_What the task asks_. Every record that follows should be written out again without any change.
========
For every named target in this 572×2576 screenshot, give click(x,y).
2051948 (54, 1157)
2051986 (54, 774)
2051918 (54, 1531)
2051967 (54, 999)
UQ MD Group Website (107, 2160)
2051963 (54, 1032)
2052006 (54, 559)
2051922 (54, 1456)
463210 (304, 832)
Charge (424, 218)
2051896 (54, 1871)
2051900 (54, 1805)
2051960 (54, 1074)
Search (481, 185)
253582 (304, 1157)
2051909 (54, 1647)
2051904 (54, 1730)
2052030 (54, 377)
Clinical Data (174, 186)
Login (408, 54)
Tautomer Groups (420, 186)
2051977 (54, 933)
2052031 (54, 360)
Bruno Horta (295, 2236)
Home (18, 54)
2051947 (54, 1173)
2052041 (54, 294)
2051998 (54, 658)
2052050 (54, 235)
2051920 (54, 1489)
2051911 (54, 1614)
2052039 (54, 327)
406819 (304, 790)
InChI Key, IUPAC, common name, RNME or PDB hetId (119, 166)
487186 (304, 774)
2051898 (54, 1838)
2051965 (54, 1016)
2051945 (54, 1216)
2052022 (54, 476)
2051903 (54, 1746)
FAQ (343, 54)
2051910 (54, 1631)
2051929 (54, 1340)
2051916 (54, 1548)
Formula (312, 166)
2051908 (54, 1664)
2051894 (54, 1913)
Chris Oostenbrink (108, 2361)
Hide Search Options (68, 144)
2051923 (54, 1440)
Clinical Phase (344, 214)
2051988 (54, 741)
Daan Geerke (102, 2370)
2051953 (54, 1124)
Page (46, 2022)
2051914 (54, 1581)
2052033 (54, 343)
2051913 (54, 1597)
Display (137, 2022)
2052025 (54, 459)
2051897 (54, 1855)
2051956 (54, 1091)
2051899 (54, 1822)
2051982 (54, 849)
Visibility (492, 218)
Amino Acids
========
_Solved problem_.
For every named target in this 572×2576 screenshot, give click(x,y).
2051948 (54, 1157)
2051986 (54, 774)
2051918 (54, 1531)
2051967 (54, 999)
UQ MD Group Website (107, 2160)
2051963 (54, 1032)
2052006 (54, 559)
2051922 (54, 1456)
463210 (304, 832)
Charge (424, 218)
2051896 (54, 1871)
2051900 (54, 1805)
2051960 (54, 1074)
Search (481, 185)
253582 (304, 1157)
2051909 (54, 1647)
2051904 (54, 1730)
2052030 (54, 377)
Clinical Data (174, 186)
Login (408, 54)
Tautomer Groups (420, 186)
2051977 (54, 933)
2052031 (54, 360)
Bruno Horta (295, 2236)
Home (18, 54)
2051947 (54, 1173)
2052041 (54, 294)
2051998 (54, 658)
2052050 (54, 235)
2051920 (54, 1489)
2051911 (54, 1614)
2052039 (54, 327)
406819 (304, 790)
InChI Key, IUPAC, common name, RNME or PDB hetId (119, 166)
487186 (304, 774)
2051898 (54, 1838)
2051965 (54, 1016)
2051945 (54, 1216)
2052022 (54, 476)
2051903 (54, 1746)
FAQ (343, 54)
2051910 (54, 1631)
2051929 (54, 1340)
2051916 (54, 1548)
Formula (312, 166)
2051908 (54, 1664)
2051894 (54, 1913)
Chris Oostenbrink (108, 2361)
Hide Search Options (68, 144)
2051923 (54, 1440)
Clinical Phase (344, 214)
2051988 (54, 741)
Daan Geerke (102, 2370)
2051953 (54, 1124)
Page (46, 2022)
2051914 (54, 1581)
2052033 (54, 343)
2051913 (54, 1597)
Display (137, 2022)
2052025 (54, 459)
2051897 (54, 1855)
2051956 (54, 1091)
2051899 (54, 1822)
2051982 (54, 849)
Visibility (492, 218)
Amino Acids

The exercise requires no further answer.